Die Parteien haben sich den Staat und seine Einrichtungen zur Beute gemacht und den Souverän – das Volk – zum Stimmvieh degradiert.

(Och! Nee! von der CDU, der SPD und den GRÜNEN)

Wahlen dienen seither der pseudodemokratischen Legitimation der Macht der Parteien.

(Staatsminister Christian Piwarz: Das ist Nazijargon!)

Der Artikel 21 des Grundgesetzes dient heutzutage der Züchtung einer Politikerklasse, deren Selbstzweck darin besteht,

(Dirk Panter, SPD: Das ist genau dieses Geschwätz, das dieser Debatte schadet!)

Berufspolitiker zu sein.

(Dirk Panter, SPD: Das ist genau diese Hetze! – Zuruf des Abg. Valentin Lippmann, GRÜNE – Unruhe im Saal – Glocke des Präsidenten)

Parteien sind inzwischen Finanzierungsbeschaffer für parteinahe Stiftungen.

(Dirk Panter, SPD: Hetzen, das können Sie! – Zuruf des Abg. Valentin Lippmann, GRÜNE – Weitere Zurufe von der CDU, den LINKEN und der SPD)

Die Stiftungen sorgen ihrerseits dafür,

(Starke Unruhe im Saal)

dass abgewähltes politisches Personal recycelt wird.
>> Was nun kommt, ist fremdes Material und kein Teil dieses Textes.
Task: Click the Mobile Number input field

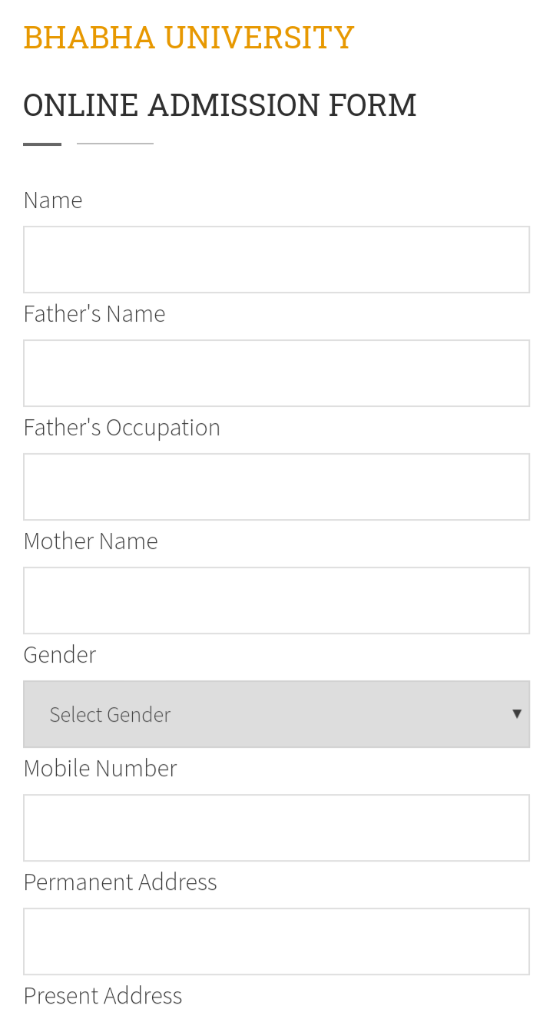Action: click(277, 827)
(Zuruf des Abg. Klaus Bartl, DIE LINKE)

Das schafft Frust beim Souverän.

(Staatsminister Martin Dulig: Hören Sie auf, Goebbels zu zitieren!)

Denn egal, wen er abwählt, sie kommen alle wieder. Politisches Überleben benötigt heute eben keine Wählergunst mehr, sondern es benötigt die Gunst der Parteiführung.

(Steve Ittershagen, CDU: Komm‘ mal zur Sache, bitte!)

Um politische Entwürfe geht es längst nicht mehr, sondern nur noch um die Begünstigung bedingungsloser Parteisoldaten

(Dirk Panter, SPD: Oh, mein Gott!)

und die Ausgrenzung und Benachteiligung von Politikern mit einer eigenen Meinung.

(Zuruf des Abg. Valentin Lippmann, GRÜNE – Weitere Zurufe)

Auch das ständige Beschwören des starken Staates entbehrt nicht einer gewissen Komik.